━━━ RECORDS SHOWN

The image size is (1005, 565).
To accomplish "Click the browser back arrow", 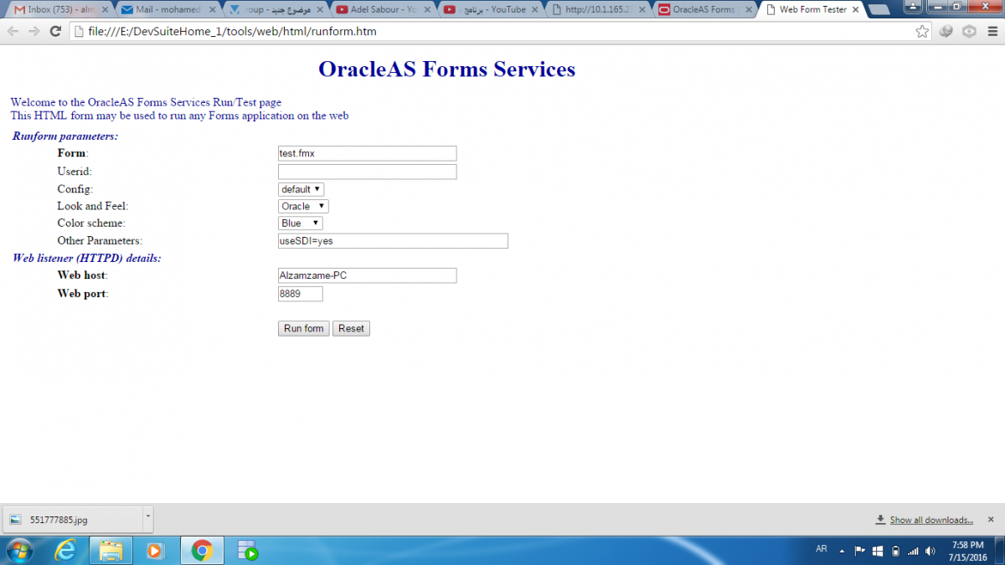I will pos(13,31).
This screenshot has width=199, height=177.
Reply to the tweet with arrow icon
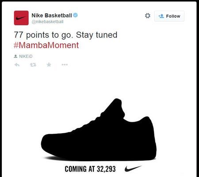(17, 65)
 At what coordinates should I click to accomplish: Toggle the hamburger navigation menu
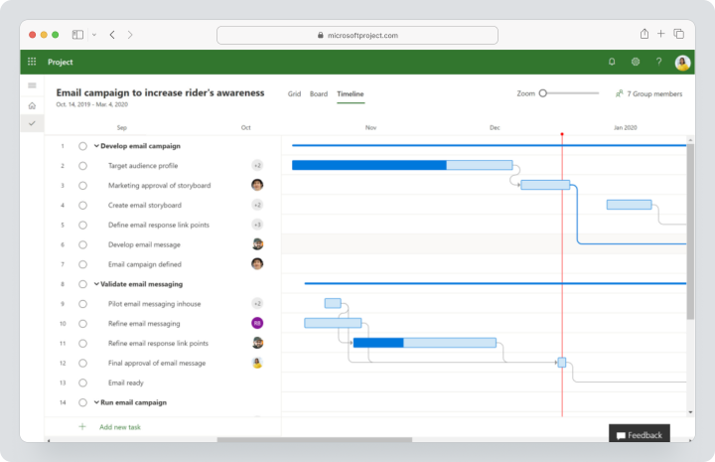pos(32,85)
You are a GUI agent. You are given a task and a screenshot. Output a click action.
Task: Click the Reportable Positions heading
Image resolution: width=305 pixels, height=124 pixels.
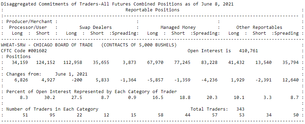[x=152, y=10]
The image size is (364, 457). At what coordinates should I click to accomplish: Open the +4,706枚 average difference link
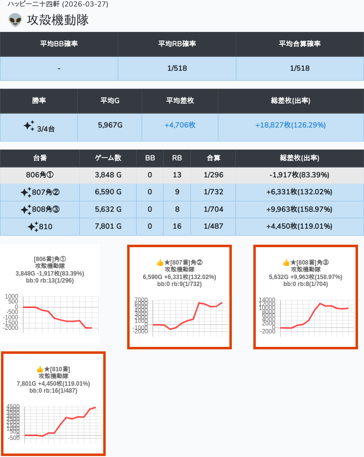[x=180, y=125]
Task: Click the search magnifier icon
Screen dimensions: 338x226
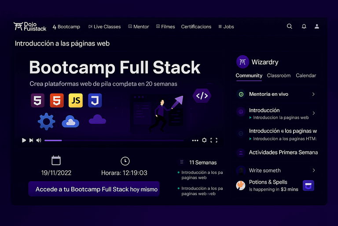Action: coord(290,26)
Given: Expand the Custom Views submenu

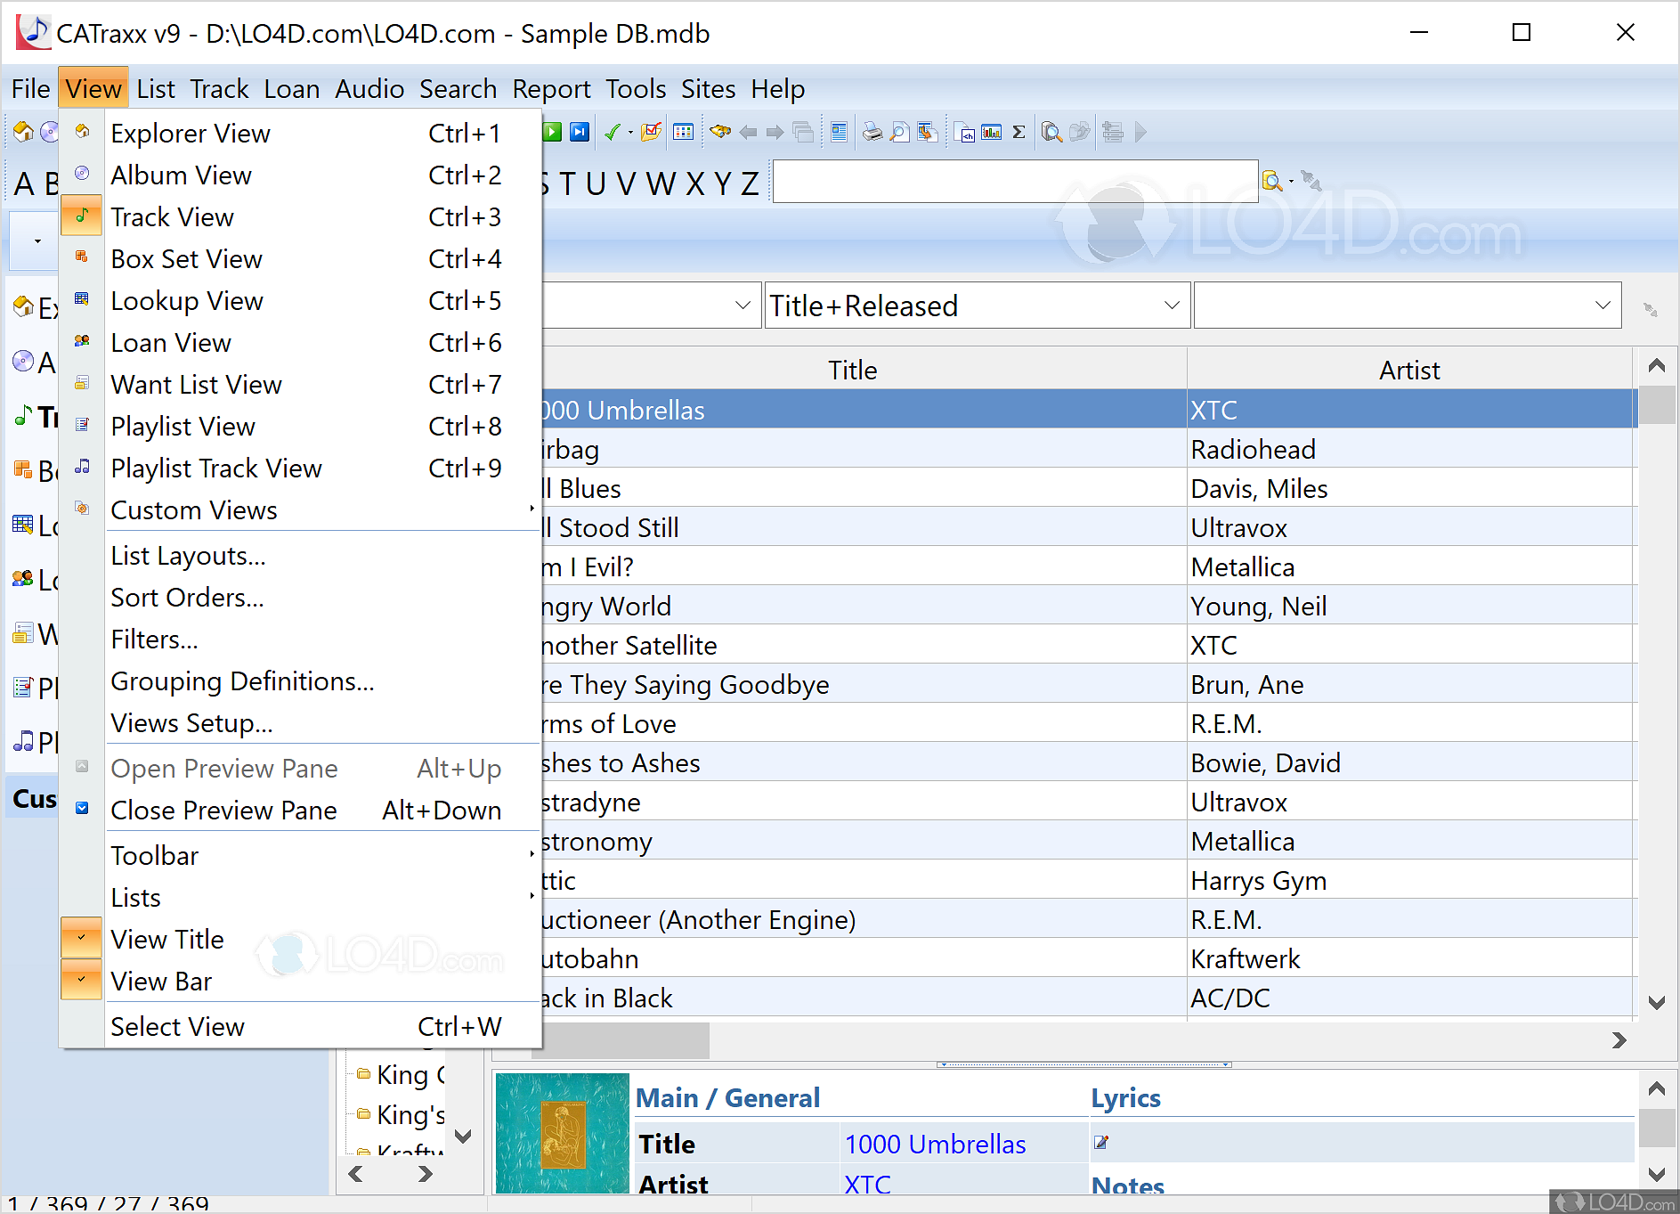Looking at the screenshot, I should tap(194, 510).
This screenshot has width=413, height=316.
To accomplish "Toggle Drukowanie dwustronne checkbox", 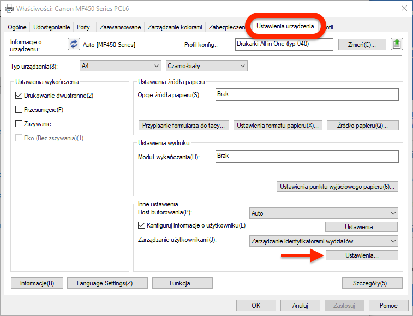I will click(x=19, y=96).
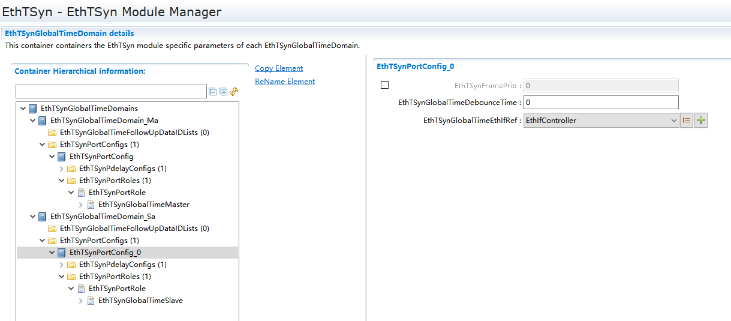
Task: Expand EthTSynPdelayConfigs under EthTSynPortConfig_0
Action: [x=62, y=265]
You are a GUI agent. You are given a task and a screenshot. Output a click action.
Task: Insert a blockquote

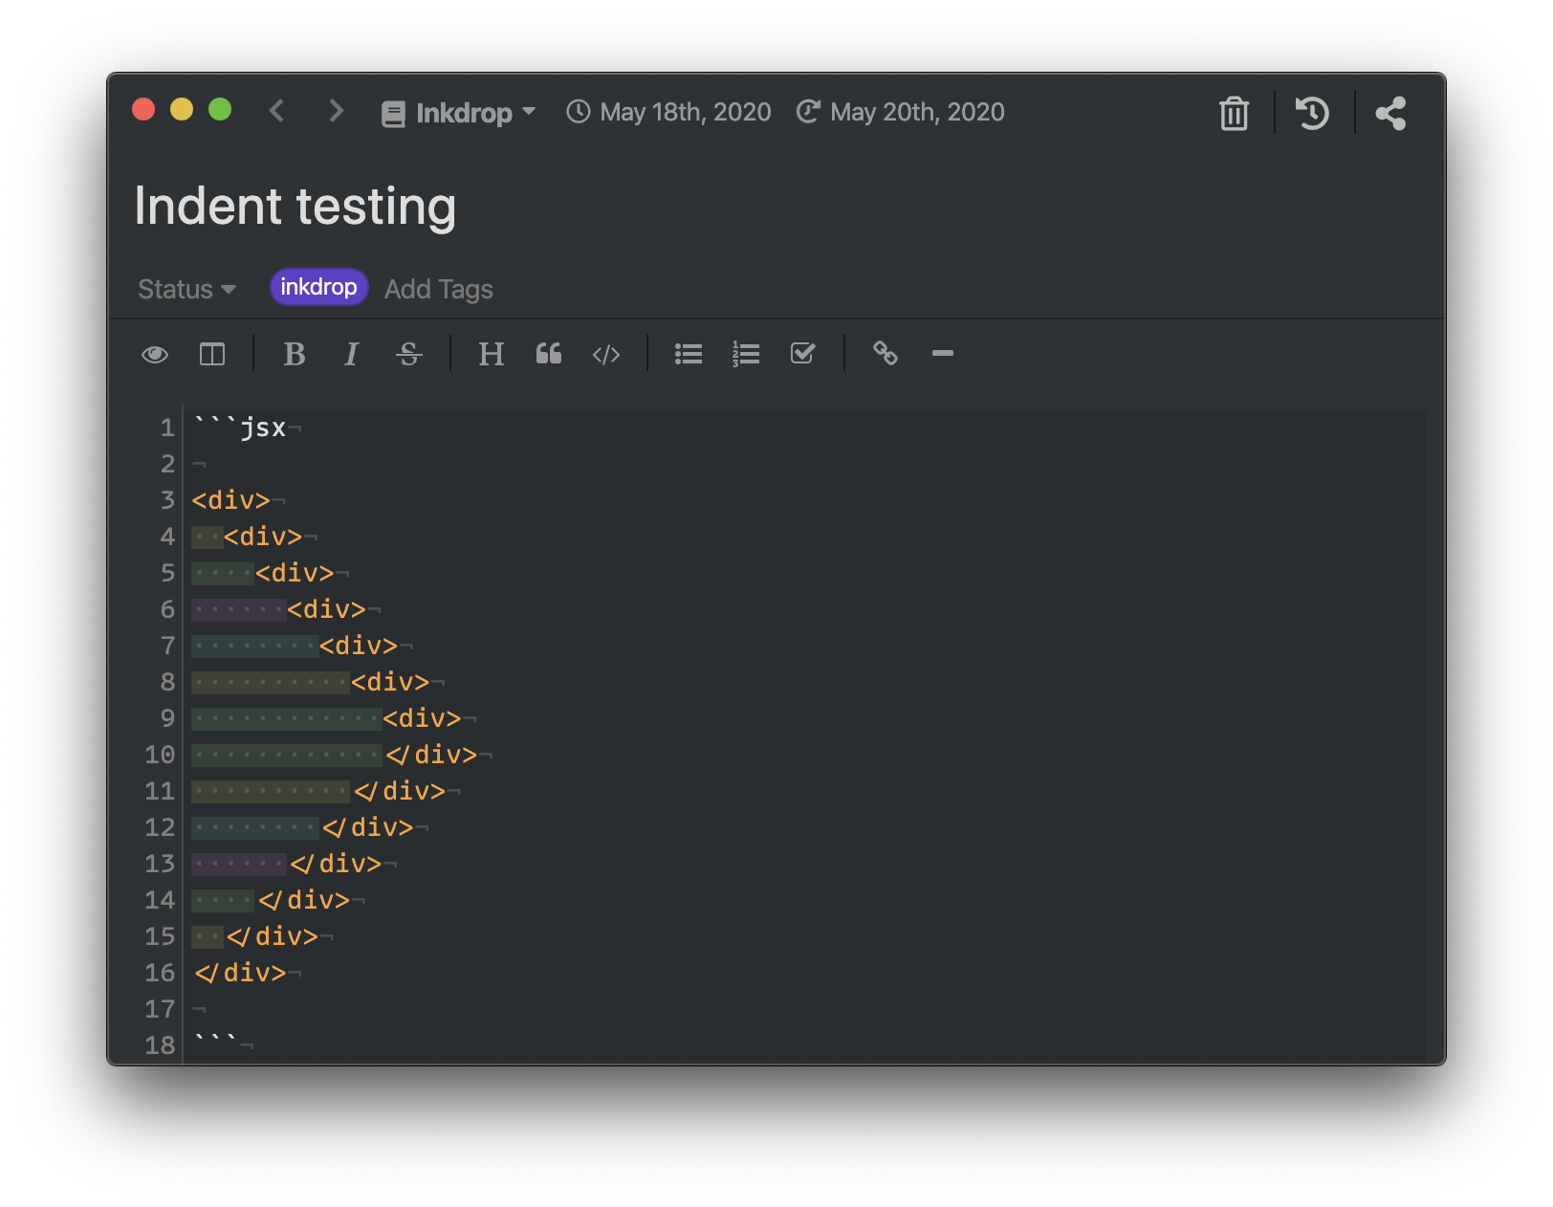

━━━━━━

Which of the lines above hold the word "This"? Copy each one.

This screenshot has width=199, height=177.
This screenshot has width=413, height=316.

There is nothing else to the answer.